Шрифт:
Интервал:
Закладка:
Только, когда в плите уже пылал огонь, а на ней стояли два чугунных котелка — поменьше с картошкой и побольше с водой для мытья, она снова подошла к своему гостю, который по-прежнему сидел на сундуке.
— Сейчас картошка сварится, вода нагреется — помоетесь и покушаете, — сказала она, чтобы как-нибудь начать разговор.
Николай медленно перевел на нее свой оцепеневший взгляд и, в первый раз после прихода в дом, пошевелился и приподнял руку.
— Простите меня, Елена Михайловна! — тихо проговорил он виноватым тоном и попытался улыбнуться. — Я вам… столько хлопот наделал… Я даже не знал, куда они нас ведут… привели в какой-то погорелый город…. я не сразу узнал его… вдруг увидел нашу стройку… льнокомбинат… и понял, что это Липня… я стал смотреть по сторонам, искать знакомых… никого не было… Я подумал, что Липня — это последняя надежда… если здесь не удасться уйти — тогда конец… А тут вы стояли на улице… я позвал… Простите меня!..
— Очень, очень хорошо сделали, что позвали!

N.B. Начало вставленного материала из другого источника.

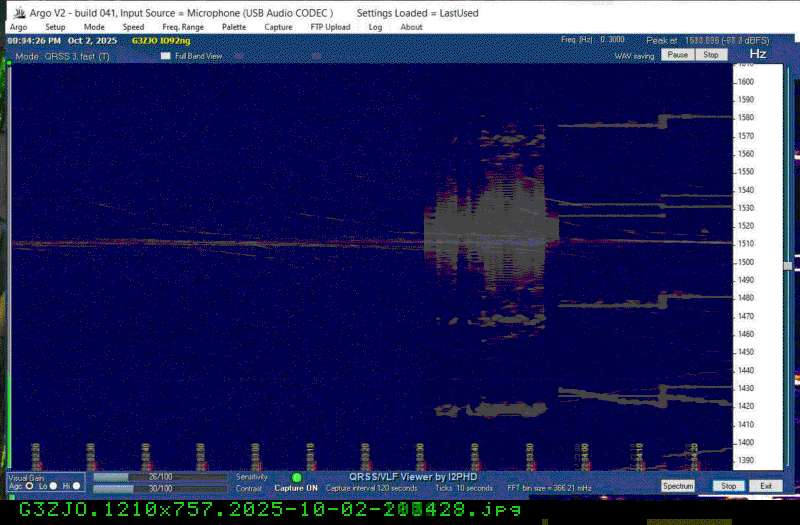Pause the WAV saving

tap(677, 55)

Я вас могла не узнать, — сказала Лена. — Уйти удалось, теперь надо вас переодеть, только я не знаю, во что…
— Не надо!.. Не затрудняйтесь!.. Спасибо!.. За все спасибо!.. Что не побоялись сказать немцам, что я… Больше ничего не надо!..Я постараюсь добраться домой…
Он встал, сделал два шага, пошатнулся и схватился за стену, чтоб не упасть.

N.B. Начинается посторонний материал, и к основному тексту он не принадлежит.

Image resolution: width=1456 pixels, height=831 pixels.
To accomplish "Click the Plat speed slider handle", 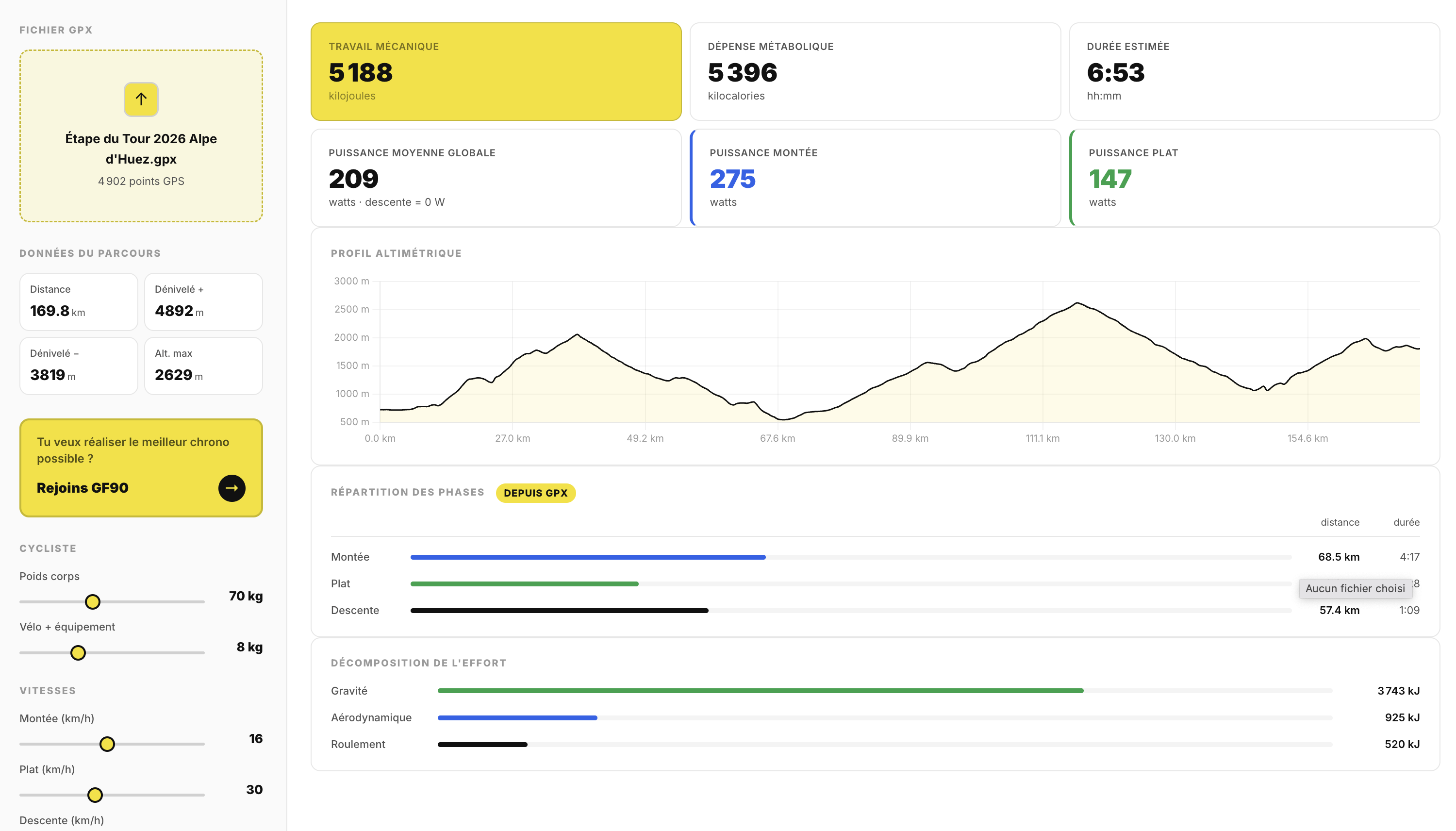I will (95, 795).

Лена подбежала, подхватила его и с силой посадила опять, на этот раз на стул.
— Никуда вы не пойдете!.. Вас в этой шинели, да еще такого страшного, первый же встречный немец стащит в комендатуру… Вас надо переодеть, превратить в гражданского человека.
— Тогда… может быть, вы сможете дать знать моей жене… она принесет мне, во что переодеться… мы жили на Второй Зареченской, дом двенадцать…
— Все три Зареченские улицы почти полностью выгорели — не думаю, что ваш дом уцелел. А ваша жена, насколько я знаю, эвакуировалась еще в июле… Я сама поищу, во что вас переодеть. А пока — мыться, есть и спать!.. А там — утро вечера мудренее!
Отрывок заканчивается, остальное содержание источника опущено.